EXERCISE TASK
Copy every line of the block of data below, word for word.

A block of data

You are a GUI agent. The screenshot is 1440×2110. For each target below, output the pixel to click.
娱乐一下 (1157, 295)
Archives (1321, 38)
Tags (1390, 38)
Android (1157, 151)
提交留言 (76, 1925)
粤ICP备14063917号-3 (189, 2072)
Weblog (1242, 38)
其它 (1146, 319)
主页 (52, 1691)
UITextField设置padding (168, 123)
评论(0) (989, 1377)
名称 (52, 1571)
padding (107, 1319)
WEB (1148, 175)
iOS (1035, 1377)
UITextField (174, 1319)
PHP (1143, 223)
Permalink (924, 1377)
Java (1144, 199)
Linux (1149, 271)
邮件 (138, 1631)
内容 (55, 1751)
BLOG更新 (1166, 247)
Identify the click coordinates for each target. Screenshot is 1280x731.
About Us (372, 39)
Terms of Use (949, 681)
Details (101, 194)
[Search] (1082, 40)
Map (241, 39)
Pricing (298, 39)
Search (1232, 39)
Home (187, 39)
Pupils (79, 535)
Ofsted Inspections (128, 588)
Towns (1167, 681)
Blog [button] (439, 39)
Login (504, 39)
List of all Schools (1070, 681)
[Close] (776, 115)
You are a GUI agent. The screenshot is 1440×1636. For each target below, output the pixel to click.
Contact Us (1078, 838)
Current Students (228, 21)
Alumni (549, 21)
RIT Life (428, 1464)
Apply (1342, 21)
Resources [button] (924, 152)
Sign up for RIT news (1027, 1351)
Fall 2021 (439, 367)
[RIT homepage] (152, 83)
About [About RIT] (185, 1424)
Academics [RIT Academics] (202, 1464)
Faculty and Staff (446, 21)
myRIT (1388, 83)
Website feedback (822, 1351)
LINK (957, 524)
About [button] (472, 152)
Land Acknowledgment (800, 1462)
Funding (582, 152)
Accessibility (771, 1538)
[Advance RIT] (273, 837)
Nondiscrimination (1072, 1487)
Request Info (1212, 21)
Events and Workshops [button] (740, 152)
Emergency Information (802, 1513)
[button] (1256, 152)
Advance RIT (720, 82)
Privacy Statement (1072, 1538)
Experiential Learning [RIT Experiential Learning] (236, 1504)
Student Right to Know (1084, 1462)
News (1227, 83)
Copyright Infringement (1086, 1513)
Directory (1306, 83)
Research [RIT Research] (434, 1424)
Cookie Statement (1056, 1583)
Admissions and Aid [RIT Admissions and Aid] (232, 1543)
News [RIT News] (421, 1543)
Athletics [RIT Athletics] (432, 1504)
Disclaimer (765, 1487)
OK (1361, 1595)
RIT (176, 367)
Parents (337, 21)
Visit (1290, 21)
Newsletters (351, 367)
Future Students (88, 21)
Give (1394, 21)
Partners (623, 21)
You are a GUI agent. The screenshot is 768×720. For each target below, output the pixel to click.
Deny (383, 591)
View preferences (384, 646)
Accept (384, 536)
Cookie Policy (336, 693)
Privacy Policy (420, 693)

ANSWER TO THE EXERCISE
You are a GUI agent. The screenshot is 1440×2110. For each target below, output the pixel to click.
娱乐一下 (1157, 295)
Archives (1321, 38)
Tags (1390, 38)
Android (1157, 151)
提交留言 (76, 1925)
粤ICP备14063917号-3 (189, 2072)
Weblog (1242, 38)
其它 (1146, 319)
主页 (52, 1691)
UITextField设置padding (168, 123)
评论(0) (989, 1377)
名称 (52, 1571)
padding (107, 1319)
WEB (1148, 175)
iOS (1035, 1377)
UITextField (174, 1319)
PHP (1143, 223)
Permalink (924, 1377)
Java (1144, 199)
Linux (1149, 271)
邮件 (138, 1631)
内容 (55, 1751)
BLOG更新 (1166, 247)
Identify the click coordinates for each target. Screenshot is 1280x731.
About Us (372, 39)
Terms of Use (949, 681)
Details (101, 194)
[Search] (1082, 40)
Map (241, 39)
Pricing (298, 39)
Search (1232, 39)
Home (187, 39)
Pupils (79, 535)
Ofsted Inspections (128, 588)
Towns (1167, 681)
Blog [button] (439, 39)
Login (504, 39)
List of all Schools (1070, 681)
[Close] (776, 115)
You are a GUI agent. The screenshot is 1440×1636. For each target below, output the pixel to click.
Contact Us (1078, 838)
Current Students (228, 21)
Alumni (549, 21)
RIT Life (428, 1464)
Apply (1342, 21)
Resources [button] (924, 152)
Sign up for RIT news (1027, 1351)
Fall 2021 (439, 367)
[RIT homepage] (152, 83)
About [About RIT] (185, 1424)
Academics [RIT Academics] (202, 1464)
Faculty and Staff (446, 21)
myRIT (1388, 83)
Website feedback (822, 1351)
LINK (957, 524)
About [button] (472, 152)
Land Acknowledgment (800, 1462)
Funding (582, 152)
Accessibility (771, 1538)
[Advance RIT] (273, 837)
Nondiscrimination (1072, 1487)
Request Info (1212, 21)
Events and Workshops [button] (740, 152)
Emergency Information (802, 1513)
[button] (1256, 152)
Advance RIT (720, 82)
Privacy Statement (1072, 1538)
Experiential Learning [RIT Experiential Learning] (236, 1504)
Student Right to Know (1084, 1462)
News (1227, 83)
Copyright Infringement (1086, 1513)
Directory (1306, 83)
Research [RIT Research] (434, 1424)
Cookie Statement (1056, 1583)
Admissions and Aid [RIT Admissions and Aid] (232, 1543)
News [RIT News] (421, 1543)
Athletics [RIT Athletics] (432, 1504)
Disclaimer (765, 1487)
OK (1361, 1595)
RIT (176, 367)
Parents (337, 21)
Visit (1290, 21)
Newsletters (351, 367)
Future Students (88, 21)
Give (1394, 21)
Partners (623, 21)
You are a GUI agent. The screenshot is 768×720. For each target below, output the pixel to click.
Deny (383, 591)
View preferences (384, 646)
Accept (384, 536)
Cookie Policy (336, 693)
Privacy Policy (420, 693)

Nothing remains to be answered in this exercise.